My teacher later admitted in a parent-teacher conference that, based on my emotional immaturity, she would have advised them to hold me back a year had it not been obvious to her that I was mentally ready for school—I understood math and was beginning to conquer my first chapter books—and it would have been a shame to keep me from my learning potential. My learning challenges were more about getting over my shyness and sensitivity. My babyness, in other words.

I was the smallest kid in my class until high school—both in terms of physical size and the way I presented myself to the world: I was cripplingly shy. I could barely speak to adults, I mumbled answers to questions in class, and, come to think of it, I was more attached to my baby blanket than I should have been by that time (I was basically Linus). There’s an old home video of a musical performance my kindergarten class presented to the rest of the school. I’m dressed as a pink mouse, in the dopest onesie my nanny hand-made for the occasion. It was not a speaking role, thank god. But when the time came for us to say our names out loud one by one, I could not get those two syllables out. I held the microphone in petrified silence, then hid my friend and shamefully passed it to the next kid in line. (I remained so shy, that three years later my third grade teacher advised my parents to make an appointment at the speech and hearing center to test me for possible impediments.)

There’s a reason I took so quickly to this role, though.

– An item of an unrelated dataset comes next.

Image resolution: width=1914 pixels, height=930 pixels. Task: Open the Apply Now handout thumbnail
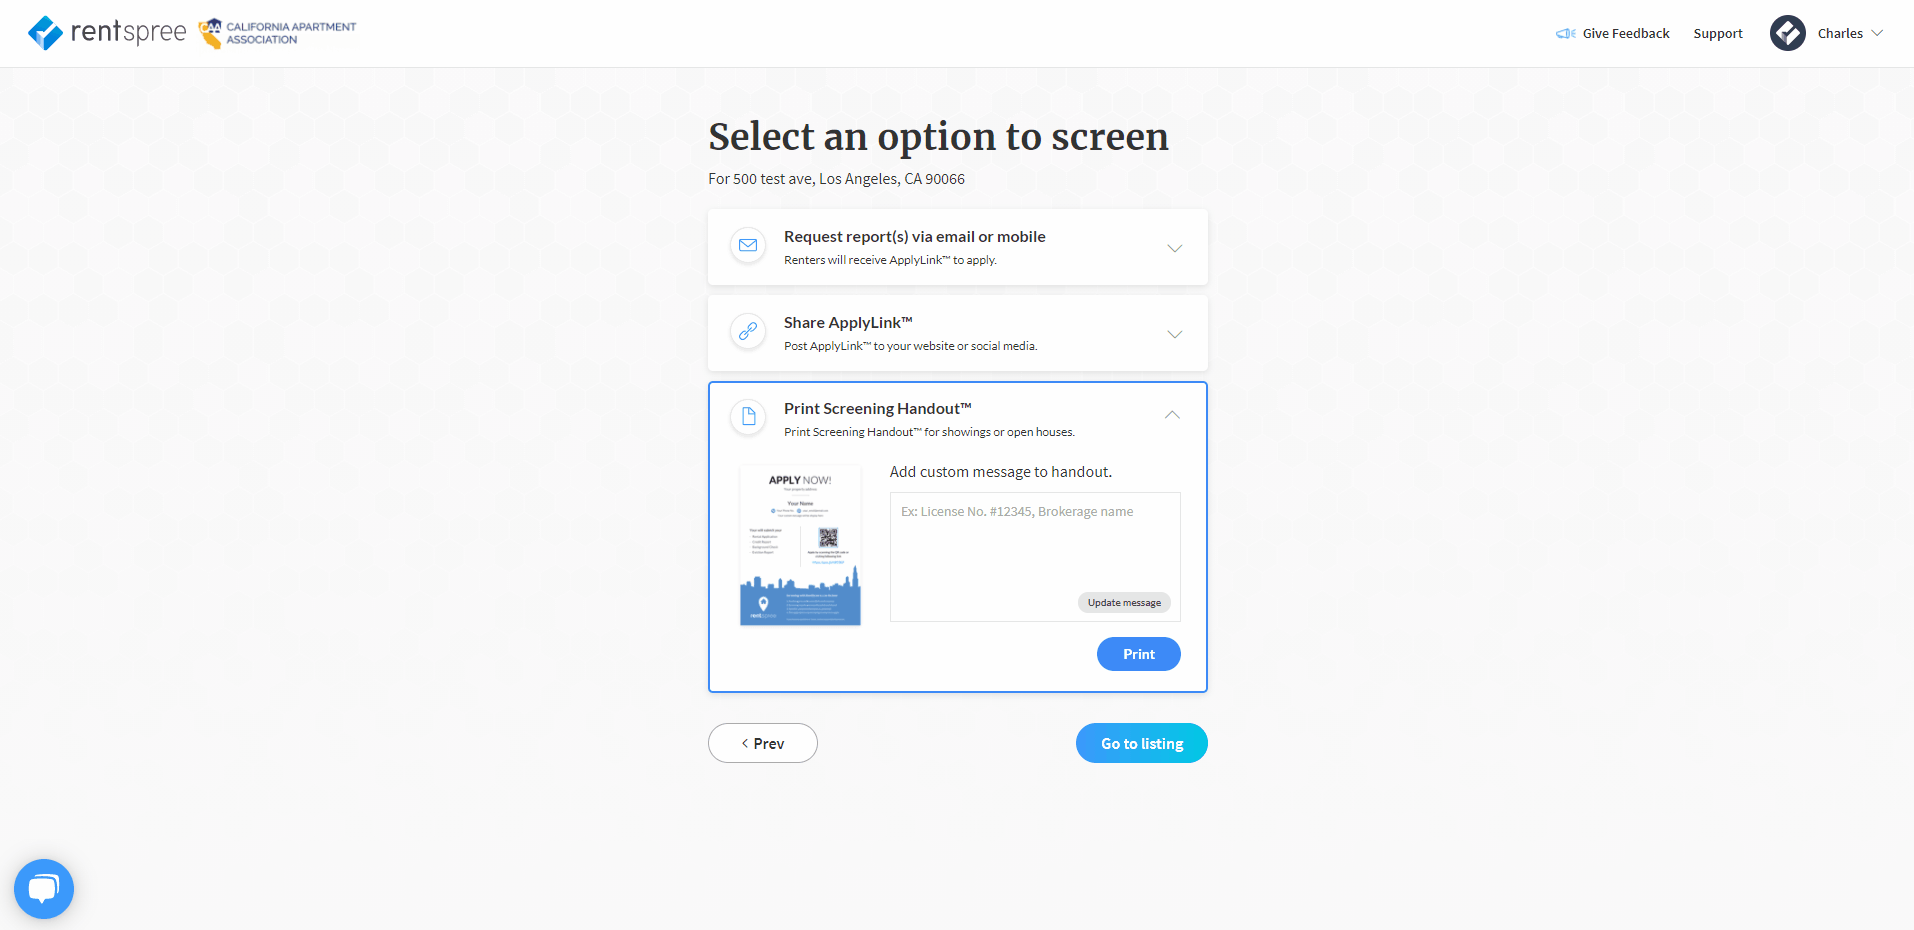click(x=800, y=546)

My status as the youngest kid in kindergarten only reinforced tendencies that had been established long before. I’m an only child, so before I started school I never had any reason to think about my maturity level relative to anyone else’s. I had no younger sibling to set an example for, and no older one to emulate. There was no toddler in the house begging me to watch Disney movies with them or read to them, nor a big bro or sis mocking me for crying over those movies when I watched them on my own, or for reading bedtime stories with my mom until I was 11. I had no idea if or when I was being “immature” until I was put into context with other kids who were slightly older than me and my timidity and tiny stature became meaningful because of their difference from how everyone else looked and acted. But because of my parents’ early indulgence of my babyishness, I was totally comfortable with being cast as the most juvenile juvenile at school. Playing pretend with my friends at after-school care, I never protested being cast, as I invariably was, as Baby Spice or Bubbles, even if I would have preferred being Ginger or Buttercup. I was too shy to let the Ginger or Buttercup side of me show; babyness was my comfort zone.

Even when I was mocked for my immaturity, it seemed fine to me—like the people doing the mocking were right. This one time during recess in third grade, the new kid—whose socially assigned role had quickly become the Popular Girl—asked my group what we wanted to do during outside time. I picked up a jump rope as a suggestion, which appalled her. “Jump rope is for little kids,” she huffed; she’d rather sit on benches and talk, like older kids do. I hadn’t expected to be called out like that, and it was hurtful enough to have created an apparently lasting impression, but I didn’t argue because I agreed with her: I was scared to grow up and would rather stay young forever. I had my own hand in casting myself as the Baby, a role I’ve never outgrown.